_GIVEN TASK_:
Can you reproduce the material starting with the line that contains "Screen dimensions: 338x319" and going on through the line that contains "Action: [53, 9]", with every coordinate in the answers shifted by -7? Leave the pictures out of your answer.

- - -

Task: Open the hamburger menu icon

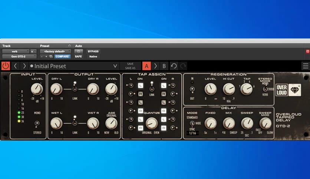Action: [x=305, y=66]
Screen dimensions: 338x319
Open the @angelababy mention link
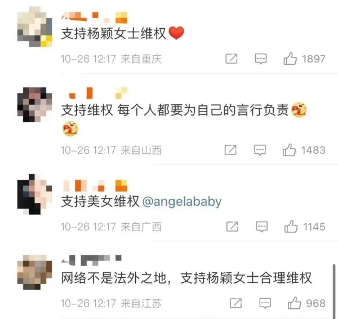(182, 202)
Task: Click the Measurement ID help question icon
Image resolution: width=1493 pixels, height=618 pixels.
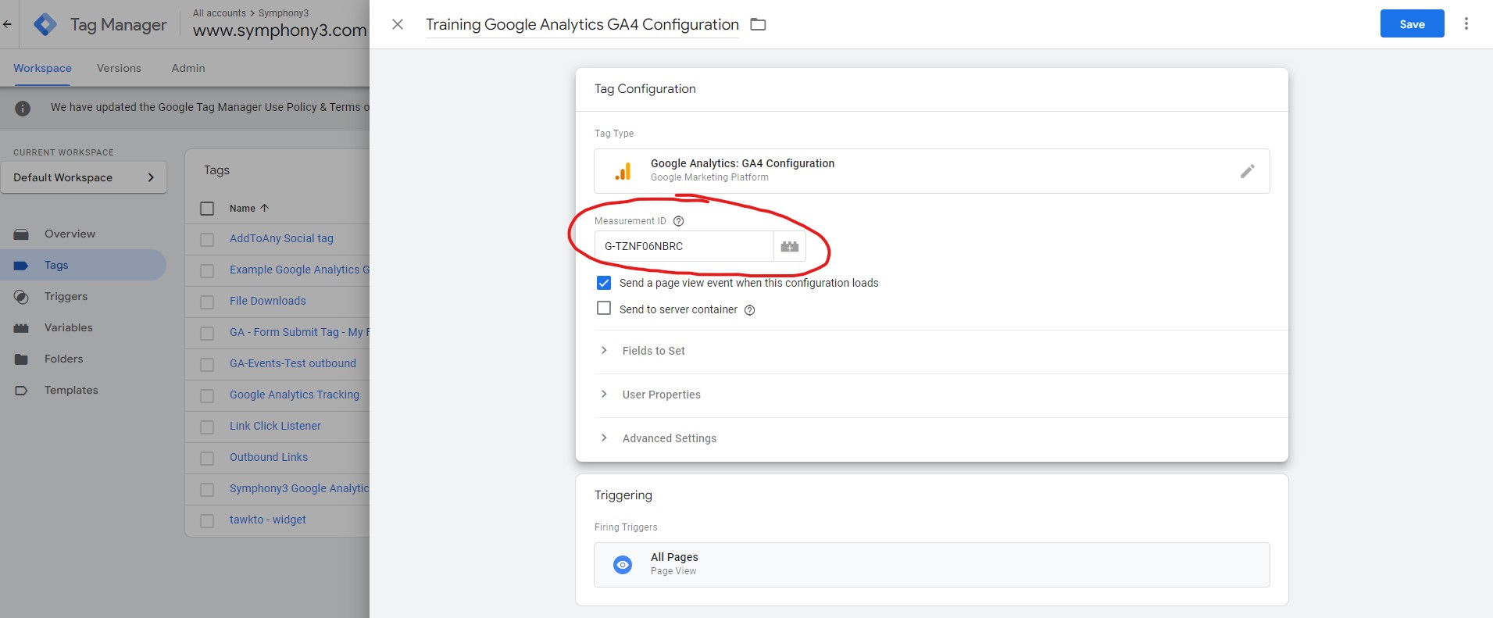Action: click(679, 221)
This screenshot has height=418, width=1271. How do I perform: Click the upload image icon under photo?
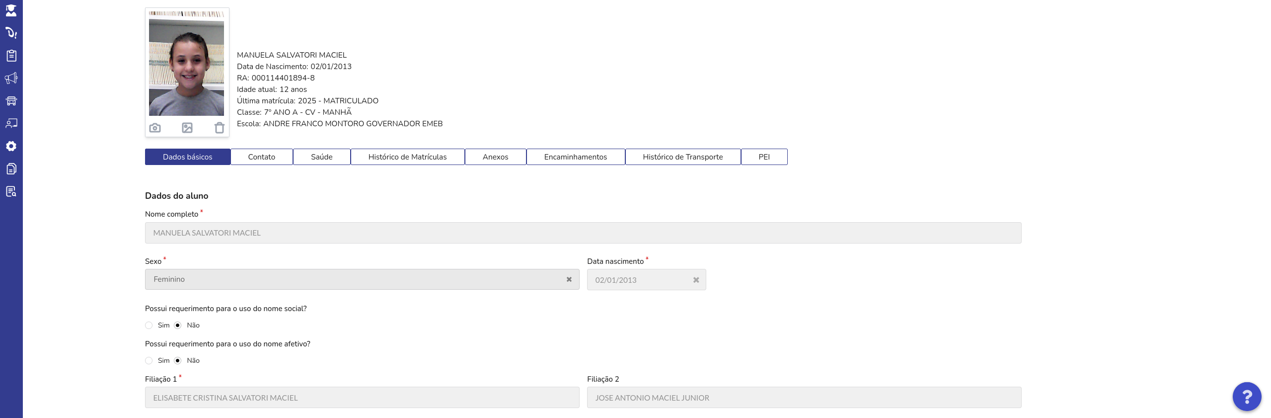(x=187, y=128)
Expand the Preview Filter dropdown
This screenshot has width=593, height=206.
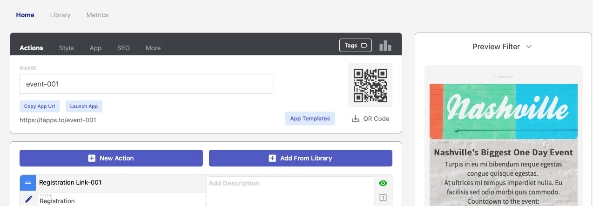coord(502,47)
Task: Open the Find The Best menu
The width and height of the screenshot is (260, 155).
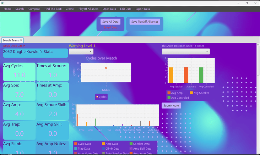Action: [53, 9]
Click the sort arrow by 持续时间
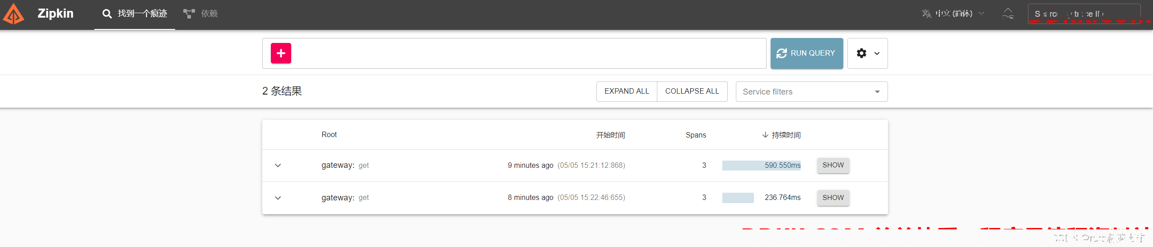 [x=765, y=135]
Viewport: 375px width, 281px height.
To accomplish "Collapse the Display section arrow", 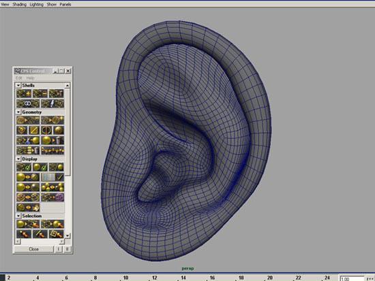I will click(x=18, y=159).
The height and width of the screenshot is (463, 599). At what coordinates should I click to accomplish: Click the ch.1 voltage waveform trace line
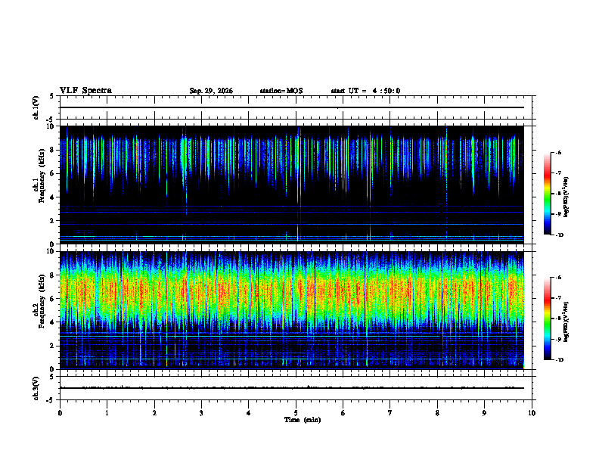point(292,107)
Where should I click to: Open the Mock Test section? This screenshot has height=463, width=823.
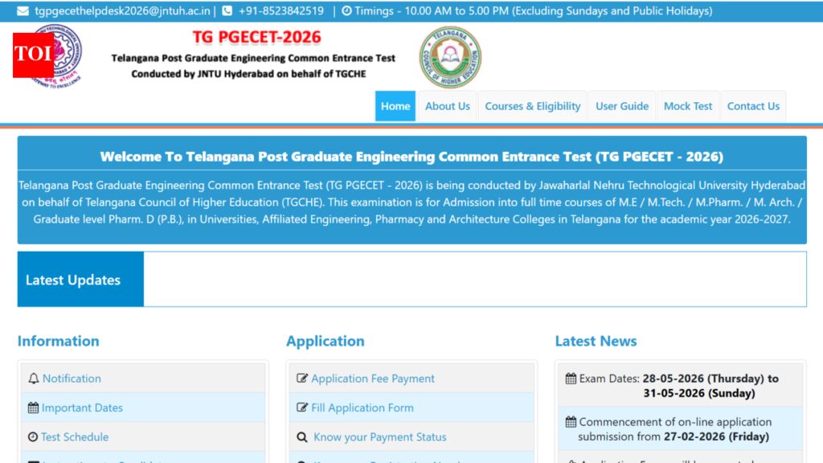point(687,105)
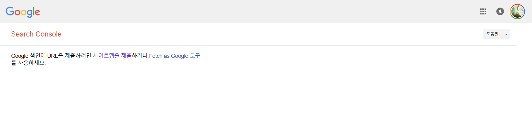Open the 사이트맵을 제출 link
The image size is (532, 136).
[x=112, y=56]
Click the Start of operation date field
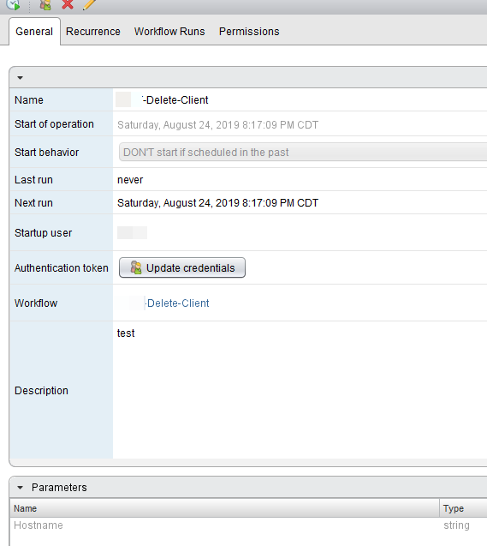This screenshot has height=546, width=487. [217, 124]

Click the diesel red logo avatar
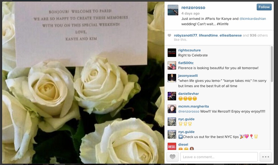172,146
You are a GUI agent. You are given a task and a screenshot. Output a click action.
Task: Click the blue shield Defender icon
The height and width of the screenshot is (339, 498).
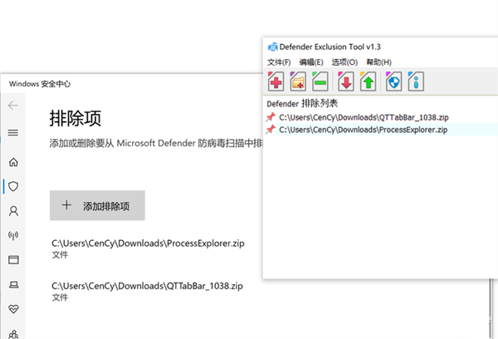pos(394,82)
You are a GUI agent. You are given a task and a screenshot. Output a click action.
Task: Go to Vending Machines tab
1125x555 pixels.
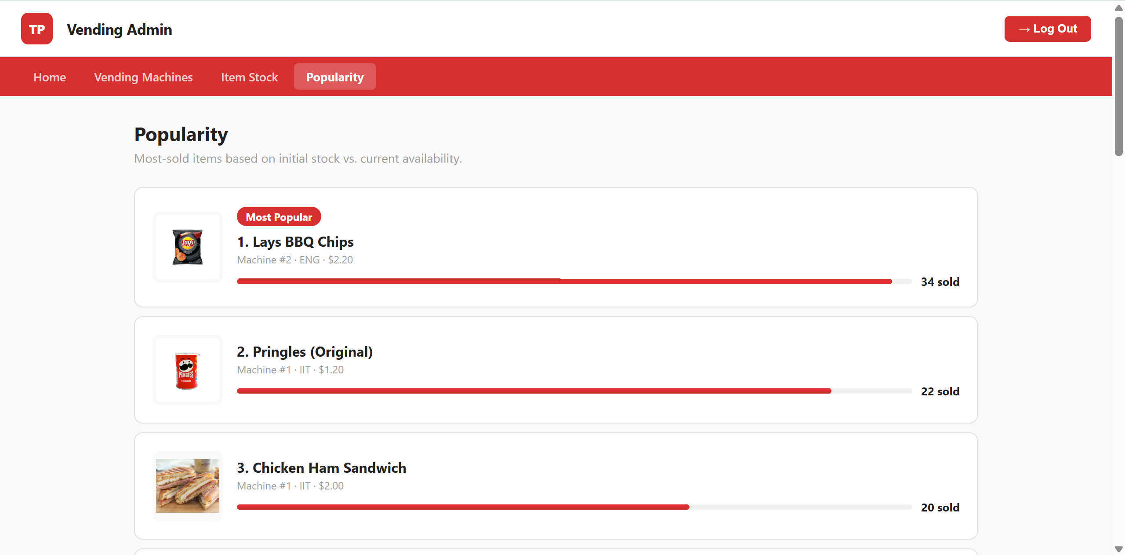pyautogui.click(x=143, y=77)
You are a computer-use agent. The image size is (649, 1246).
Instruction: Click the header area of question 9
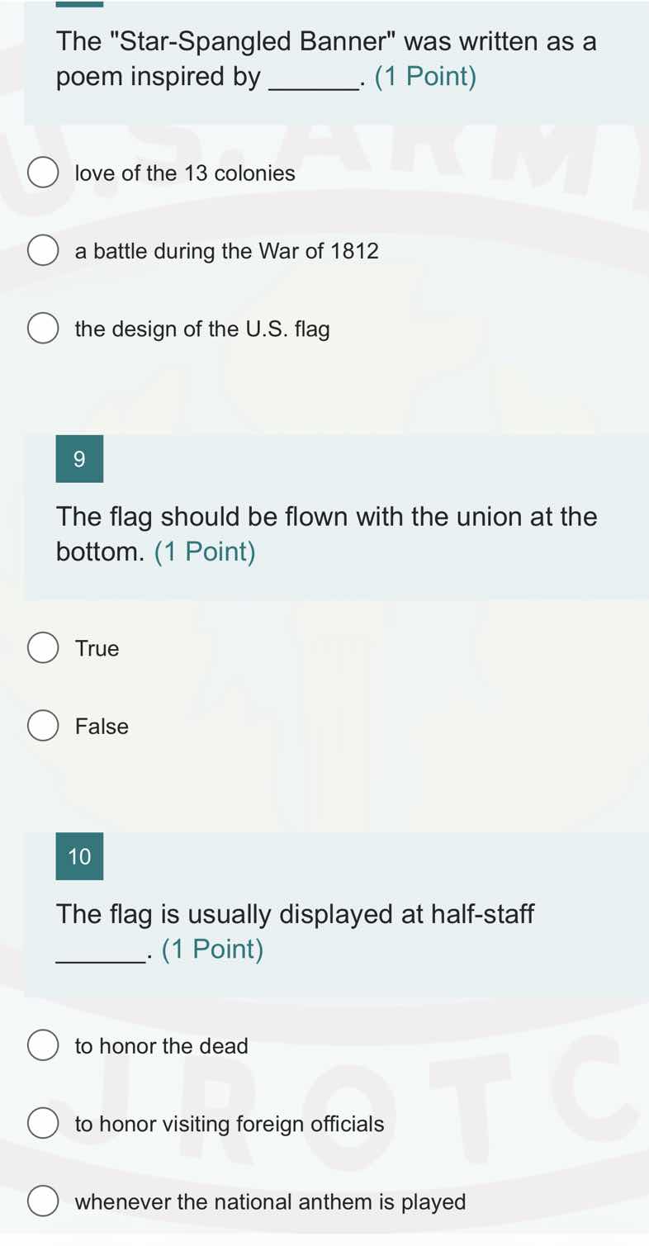tap(330, 459)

- - -

_WRITTEN SOLUTION_:
Screen dimensions: 338x319
Open the @angelababy mention link
(175, 195)
Task: Click the Measurement ID help question icon
Image resolution: width=1493 pixels, height=618 pixels.
Action: click(672, 214)
This screenshot has height=418, width=1271. How do I perform: Click the upload image icon under photo?
(x=180, y=121)
Expand the Preview Filter dropdown
This screenshot has width=593, height=206.
coord(495,40)
Task: Open the Find The Best menu
The width and height of the screenshot is (260, 155).
Action: [46, 2]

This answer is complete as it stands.